**Texto de lectura**.
------------------------

Alexander von Humboldt o el amor a la naturaleza

El intento de mostrar la naturaleza en su plena vitalidad y su sublime grandeza, el intento de encontrar lo permanente en las continuas transformaciones del mundo natural, no habrá seguramente de pasar desapercibido en los tiempos venideros.

 

Ein Versuch, die Natur lebendig und in ihrer erhabenen Grösse zu schildern, in dem wellenartig wiederkehrenden Wechsel physischer Veränderlichkeit das Beharrliche aufzuspüren, wird daher auch in späteren Zeiten nicht ganz unbeachtet bleiben.

 

Alexander von Humboldt

 

 

 

 

Alexander von Humboldt o el amor a la naturaleza

 

Miguel Giusti

 

Alexander von Humboldt fue un científico ilustrado, partícipe del paradigma moderno que se proponía estudiar, clasificar y representar el mundo natural, pero fue también un romántico, un hombre convencido, como los antiguos, de que la naturaleza posee un alma propia que debemos respetar y apreciar en toda su grandeza y toda su belleza. Hoy rendimos muchos homenajes a la obra de Humboldt, pero no tenemos ya una comprensión clara de lo que se proponía ni de la magnitud de sus intereses. Lo que ocurre es que nos hemos ido alejando cada vez más, en la vida académica y en la investigación científica, de ese ideal universal del conocimiento que representaba Humboldt junto con otros hombres ilustres del siglo XIX, y que nos hace llamarlos hoy día, no sin cierto tono de ironía, “Universalgelehrte”, “sabios universales”.

 

Aquellos hombres eran, por cierto, grandes enciclopedistas, pero no es principalmente por ello, por la vastedad de sus conocimientos, que se les llama universales, sino sobre todo porque supieron integrar en una visión unitaria, armónica, sistemática, todos los resultados de sus investigaciones. Nosotros, en los inicios del siglo XX, disponemos sin duda de más información y de mejores recursos tecnológicos para procesarla, y nuestras navegaciones por el ciberespacio, también nuestras navegaciones científicas, son de una complejidad tal que, a su lado, los viajes de los navegantes científicos del siglo XIX parecen casi sólo una crónica de aventuras o un capítulo de la prehistoria de la ciencia natural. Pero lo que hemos ganado en especialización y en recursos, lo hemos perdido en la comprensión global de las cosas y en la justa apreciación del sentido que los conocimientos y las tecnologías pueden tener en la vida. La cosmovisión de Humboldt puede resultarnos hoy, a lo mejor, ingenua. Pero no hemos encontrado con qué reemplazarla.

------------------------

**Ejercicio planteado**. Según el texto sobre Humboldt, ¿qué se proponía hacer con el mundo natural el paradigma moderno? Enumera todas las acciones que nombra.

**Datos almacenados**.
------------------------

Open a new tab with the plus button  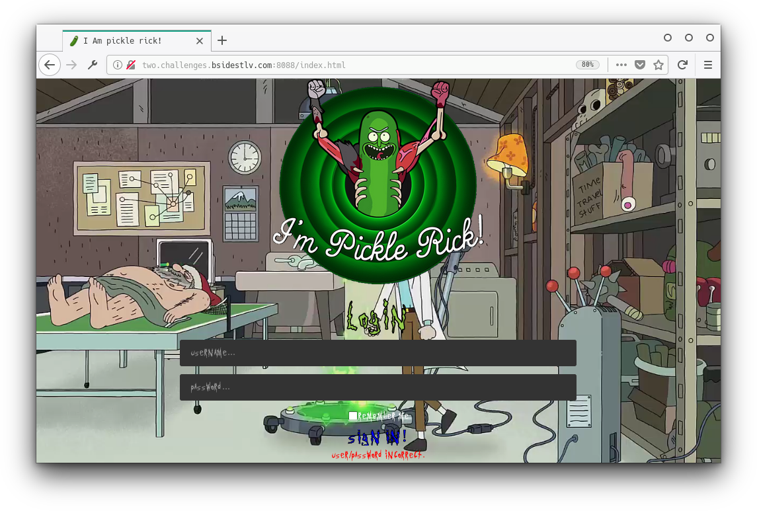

------------------------

**Respuesta completa**. Estudiar, clasificar y representar.